Sony Cybershot F717A. A camera with a tilting body. Superb lens and superb ergonomics but, being a 2003 camera, the sensor somewhat let things down! 
 

These pics in my gallery were taken with it
Chloe Graftiaux (RIP)
Nice footwork
Romping to the top
Psyching up for the slap
Audrey Seguy on a 6c at Montgaussier
The Cowperstone, Stanage, Sunday 19 February
Panorama from Le Refuge de Couvercle
Concrete Dream, Wen Zawn, Gogarth 15 Marc

 Niall_H 27 Apr 2021
In reply to Blue Straggler:

Cool!

In reply to Niall_H:

It was a very cool camera.

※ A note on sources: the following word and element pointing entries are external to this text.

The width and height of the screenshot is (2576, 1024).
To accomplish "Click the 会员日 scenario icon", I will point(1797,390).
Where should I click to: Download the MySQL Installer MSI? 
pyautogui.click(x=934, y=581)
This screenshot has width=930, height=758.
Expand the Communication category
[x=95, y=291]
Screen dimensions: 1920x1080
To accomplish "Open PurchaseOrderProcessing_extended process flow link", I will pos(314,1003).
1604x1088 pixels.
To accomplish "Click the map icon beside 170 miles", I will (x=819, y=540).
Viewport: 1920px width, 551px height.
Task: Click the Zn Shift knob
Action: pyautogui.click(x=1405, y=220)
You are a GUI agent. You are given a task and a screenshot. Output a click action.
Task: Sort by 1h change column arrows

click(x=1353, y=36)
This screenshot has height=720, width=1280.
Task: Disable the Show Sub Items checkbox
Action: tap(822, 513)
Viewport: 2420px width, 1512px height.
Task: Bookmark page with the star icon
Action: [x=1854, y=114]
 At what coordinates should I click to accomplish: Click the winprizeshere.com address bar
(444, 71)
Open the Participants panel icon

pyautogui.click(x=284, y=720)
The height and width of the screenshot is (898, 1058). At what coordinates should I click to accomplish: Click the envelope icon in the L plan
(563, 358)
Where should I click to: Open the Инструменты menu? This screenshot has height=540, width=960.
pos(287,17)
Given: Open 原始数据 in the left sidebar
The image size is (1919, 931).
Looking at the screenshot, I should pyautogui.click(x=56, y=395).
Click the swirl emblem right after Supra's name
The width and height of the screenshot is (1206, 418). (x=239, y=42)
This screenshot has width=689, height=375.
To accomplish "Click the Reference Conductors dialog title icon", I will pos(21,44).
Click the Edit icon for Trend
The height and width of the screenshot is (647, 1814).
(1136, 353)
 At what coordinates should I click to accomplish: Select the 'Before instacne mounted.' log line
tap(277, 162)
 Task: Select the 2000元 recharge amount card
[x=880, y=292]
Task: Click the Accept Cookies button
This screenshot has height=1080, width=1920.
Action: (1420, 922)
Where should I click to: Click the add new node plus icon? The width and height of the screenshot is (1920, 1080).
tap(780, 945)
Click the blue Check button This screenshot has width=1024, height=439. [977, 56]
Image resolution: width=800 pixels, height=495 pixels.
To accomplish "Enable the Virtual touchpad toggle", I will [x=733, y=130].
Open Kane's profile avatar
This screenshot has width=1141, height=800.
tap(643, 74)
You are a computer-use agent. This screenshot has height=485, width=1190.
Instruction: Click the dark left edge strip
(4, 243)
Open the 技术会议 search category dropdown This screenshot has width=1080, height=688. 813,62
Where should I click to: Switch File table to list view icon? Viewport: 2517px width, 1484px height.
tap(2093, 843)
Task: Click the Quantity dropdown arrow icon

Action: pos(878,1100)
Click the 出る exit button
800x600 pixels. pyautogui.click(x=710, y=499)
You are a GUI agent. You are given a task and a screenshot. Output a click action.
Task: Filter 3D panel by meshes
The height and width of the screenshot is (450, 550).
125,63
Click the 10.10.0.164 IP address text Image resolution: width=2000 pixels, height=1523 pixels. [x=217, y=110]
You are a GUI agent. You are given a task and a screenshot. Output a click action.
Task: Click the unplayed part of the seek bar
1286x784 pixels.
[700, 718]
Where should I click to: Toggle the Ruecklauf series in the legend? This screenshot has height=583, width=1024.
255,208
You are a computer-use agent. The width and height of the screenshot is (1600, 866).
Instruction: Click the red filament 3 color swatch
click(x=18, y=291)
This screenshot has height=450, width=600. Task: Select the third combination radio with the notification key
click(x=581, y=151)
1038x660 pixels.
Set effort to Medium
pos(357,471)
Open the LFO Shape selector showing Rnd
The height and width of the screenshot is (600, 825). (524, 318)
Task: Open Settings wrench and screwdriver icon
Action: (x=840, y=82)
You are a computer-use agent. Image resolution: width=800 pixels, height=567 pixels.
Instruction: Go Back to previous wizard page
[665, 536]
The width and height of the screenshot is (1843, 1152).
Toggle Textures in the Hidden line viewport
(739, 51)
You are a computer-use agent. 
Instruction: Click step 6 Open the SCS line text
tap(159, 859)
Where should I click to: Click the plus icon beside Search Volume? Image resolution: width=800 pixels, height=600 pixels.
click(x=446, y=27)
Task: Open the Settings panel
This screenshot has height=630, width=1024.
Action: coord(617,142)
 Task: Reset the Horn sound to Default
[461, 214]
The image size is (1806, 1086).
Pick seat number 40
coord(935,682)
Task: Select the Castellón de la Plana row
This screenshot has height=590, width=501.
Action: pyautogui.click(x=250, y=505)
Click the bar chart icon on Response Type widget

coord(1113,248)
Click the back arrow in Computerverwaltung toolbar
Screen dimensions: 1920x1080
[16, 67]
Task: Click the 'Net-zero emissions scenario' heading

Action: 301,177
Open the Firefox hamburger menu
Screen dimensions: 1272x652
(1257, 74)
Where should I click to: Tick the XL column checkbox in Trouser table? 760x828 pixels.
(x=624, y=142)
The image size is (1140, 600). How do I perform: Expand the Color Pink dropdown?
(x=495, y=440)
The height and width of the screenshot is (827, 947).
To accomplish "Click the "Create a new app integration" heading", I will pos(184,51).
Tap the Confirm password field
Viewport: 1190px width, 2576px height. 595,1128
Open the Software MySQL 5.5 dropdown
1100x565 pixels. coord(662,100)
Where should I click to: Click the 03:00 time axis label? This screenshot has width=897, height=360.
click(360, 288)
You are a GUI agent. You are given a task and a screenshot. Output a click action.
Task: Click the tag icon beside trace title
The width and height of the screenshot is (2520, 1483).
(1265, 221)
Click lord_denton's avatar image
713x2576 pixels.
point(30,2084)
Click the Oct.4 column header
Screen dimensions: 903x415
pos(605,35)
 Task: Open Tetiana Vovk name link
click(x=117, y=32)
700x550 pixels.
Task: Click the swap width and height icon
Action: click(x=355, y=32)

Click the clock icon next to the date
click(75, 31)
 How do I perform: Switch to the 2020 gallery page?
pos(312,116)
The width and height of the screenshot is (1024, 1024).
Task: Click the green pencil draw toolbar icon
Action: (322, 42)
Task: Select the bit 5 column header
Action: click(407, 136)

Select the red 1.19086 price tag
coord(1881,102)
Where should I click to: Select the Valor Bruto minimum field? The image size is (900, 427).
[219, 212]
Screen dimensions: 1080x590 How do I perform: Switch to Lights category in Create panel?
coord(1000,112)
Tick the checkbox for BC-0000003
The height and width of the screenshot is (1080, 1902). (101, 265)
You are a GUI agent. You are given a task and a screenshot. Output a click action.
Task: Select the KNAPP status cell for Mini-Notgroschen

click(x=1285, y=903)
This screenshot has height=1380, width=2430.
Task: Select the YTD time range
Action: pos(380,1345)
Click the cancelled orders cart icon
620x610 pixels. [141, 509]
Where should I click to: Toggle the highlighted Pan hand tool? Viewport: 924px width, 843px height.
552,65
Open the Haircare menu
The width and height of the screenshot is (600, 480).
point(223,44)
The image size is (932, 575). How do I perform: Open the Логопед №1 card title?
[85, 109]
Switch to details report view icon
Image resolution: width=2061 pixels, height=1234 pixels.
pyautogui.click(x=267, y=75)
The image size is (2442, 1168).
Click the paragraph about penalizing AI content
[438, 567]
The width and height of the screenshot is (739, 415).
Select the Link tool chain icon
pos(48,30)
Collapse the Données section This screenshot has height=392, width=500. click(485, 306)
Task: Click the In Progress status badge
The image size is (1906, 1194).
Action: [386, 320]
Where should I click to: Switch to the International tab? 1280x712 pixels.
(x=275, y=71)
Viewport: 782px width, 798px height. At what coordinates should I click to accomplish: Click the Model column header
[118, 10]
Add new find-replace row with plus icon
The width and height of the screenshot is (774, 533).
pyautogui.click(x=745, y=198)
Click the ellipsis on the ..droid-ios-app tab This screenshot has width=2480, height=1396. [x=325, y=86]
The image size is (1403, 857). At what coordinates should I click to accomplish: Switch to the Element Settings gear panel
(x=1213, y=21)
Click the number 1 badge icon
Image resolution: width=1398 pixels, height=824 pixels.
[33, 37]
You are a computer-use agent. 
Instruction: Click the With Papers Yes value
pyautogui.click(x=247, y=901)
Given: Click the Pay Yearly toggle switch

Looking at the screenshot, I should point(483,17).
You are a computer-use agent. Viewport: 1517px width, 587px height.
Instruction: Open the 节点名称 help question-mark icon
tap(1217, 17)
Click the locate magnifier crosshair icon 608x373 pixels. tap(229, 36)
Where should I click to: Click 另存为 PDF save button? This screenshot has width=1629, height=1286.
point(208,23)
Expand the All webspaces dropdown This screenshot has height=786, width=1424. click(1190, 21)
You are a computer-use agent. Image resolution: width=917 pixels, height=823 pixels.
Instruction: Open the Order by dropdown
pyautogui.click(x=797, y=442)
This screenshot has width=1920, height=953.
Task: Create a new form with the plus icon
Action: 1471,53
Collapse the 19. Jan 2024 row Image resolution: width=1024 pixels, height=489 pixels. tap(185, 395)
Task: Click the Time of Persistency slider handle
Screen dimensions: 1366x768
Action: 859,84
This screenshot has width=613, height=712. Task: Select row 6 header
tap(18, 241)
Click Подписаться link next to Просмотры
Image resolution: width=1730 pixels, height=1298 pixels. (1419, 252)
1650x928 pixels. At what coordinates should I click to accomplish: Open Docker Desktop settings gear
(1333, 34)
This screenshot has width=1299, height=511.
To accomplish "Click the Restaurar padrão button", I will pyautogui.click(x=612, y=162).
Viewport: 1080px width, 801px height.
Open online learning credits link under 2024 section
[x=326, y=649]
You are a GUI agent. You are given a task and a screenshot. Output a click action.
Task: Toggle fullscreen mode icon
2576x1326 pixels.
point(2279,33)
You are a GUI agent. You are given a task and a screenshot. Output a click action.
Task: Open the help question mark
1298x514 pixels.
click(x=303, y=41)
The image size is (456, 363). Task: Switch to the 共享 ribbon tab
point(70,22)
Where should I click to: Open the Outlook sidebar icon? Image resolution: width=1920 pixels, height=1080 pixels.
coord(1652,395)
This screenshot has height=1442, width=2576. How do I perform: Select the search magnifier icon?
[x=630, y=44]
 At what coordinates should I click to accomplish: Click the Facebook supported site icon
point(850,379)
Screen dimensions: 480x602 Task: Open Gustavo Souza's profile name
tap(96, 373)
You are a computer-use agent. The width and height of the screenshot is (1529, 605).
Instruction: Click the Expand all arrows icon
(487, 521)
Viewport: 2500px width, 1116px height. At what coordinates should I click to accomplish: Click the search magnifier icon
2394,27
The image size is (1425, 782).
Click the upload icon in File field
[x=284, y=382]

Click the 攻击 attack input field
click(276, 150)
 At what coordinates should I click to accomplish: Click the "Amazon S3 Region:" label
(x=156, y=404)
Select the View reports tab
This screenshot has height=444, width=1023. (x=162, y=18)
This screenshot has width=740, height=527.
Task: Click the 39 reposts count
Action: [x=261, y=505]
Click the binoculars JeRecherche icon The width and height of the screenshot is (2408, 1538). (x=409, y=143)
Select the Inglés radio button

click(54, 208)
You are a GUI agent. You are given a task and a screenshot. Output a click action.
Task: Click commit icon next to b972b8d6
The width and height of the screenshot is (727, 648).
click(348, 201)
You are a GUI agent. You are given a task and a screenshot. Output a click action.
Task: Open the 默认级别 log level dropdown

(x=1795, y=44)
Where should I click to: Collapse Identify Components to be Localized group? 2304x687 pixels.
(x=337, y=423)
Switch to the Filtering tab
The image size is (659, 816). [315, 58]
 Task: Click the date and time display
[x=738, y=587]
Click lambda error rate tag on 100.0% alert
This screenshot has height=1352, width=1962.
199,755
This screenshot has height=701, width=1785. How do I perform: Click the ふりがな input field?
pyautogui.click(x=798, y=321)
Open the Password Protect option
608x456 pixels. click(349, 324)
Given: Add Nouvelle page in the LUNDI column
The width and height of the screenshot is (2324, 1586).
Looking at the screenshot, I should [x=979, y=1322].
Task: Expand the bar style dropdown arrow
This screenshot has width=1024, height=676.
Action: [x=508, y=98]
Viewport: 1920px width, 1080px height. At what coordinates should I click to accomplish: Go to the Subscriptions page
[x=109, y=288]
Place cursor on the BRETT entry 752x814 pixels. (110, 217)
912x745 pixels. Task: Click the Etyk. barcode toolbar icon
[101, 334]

Was about £1000 18 years ago, I got lucky and found one for sale in 2009 for £55 and it was my main camera for a few years. Interestingly you could shoot infrared photos with it without hacks or modifications albeit with some functionality limitations. Mine sort of died of old age, still turns on and takes photos but they are green! 

In reply to Blue Straggler:

> I got a new addition, a proper "Dad Cam", the 1989-90 Olympus AZ-300, a machine so hideous that I daren't post a picture. Google it. 

> Funnily enough, curiosity has got the better of me and I am going to run a film through it. It was £8 in a charity shop, I had to get some new batteries for £6 but they could be used across a range of cameras. 

I can report that this camera is also hideous in operation, the zoom buttons are really really hard to press. Did an early rewind after 7 frames and will probably put the film into the Nikon EM or the XA2 

 Niall_H 07 May 2021
In reply to Blue Straggler:

That really is ugly!  Even the Olympus E-300 isn't that bad.

In reply to Niall_H:

How odd, I totally do not remember the Olympus E-300. I kind of like it. It looks militaristic. I have to hand it to Olympus, they were "bold" with trying out all different kinds of styling and ergonomics. When they are good, they are maybe the best. When they are bad, they are really spectacularly bad!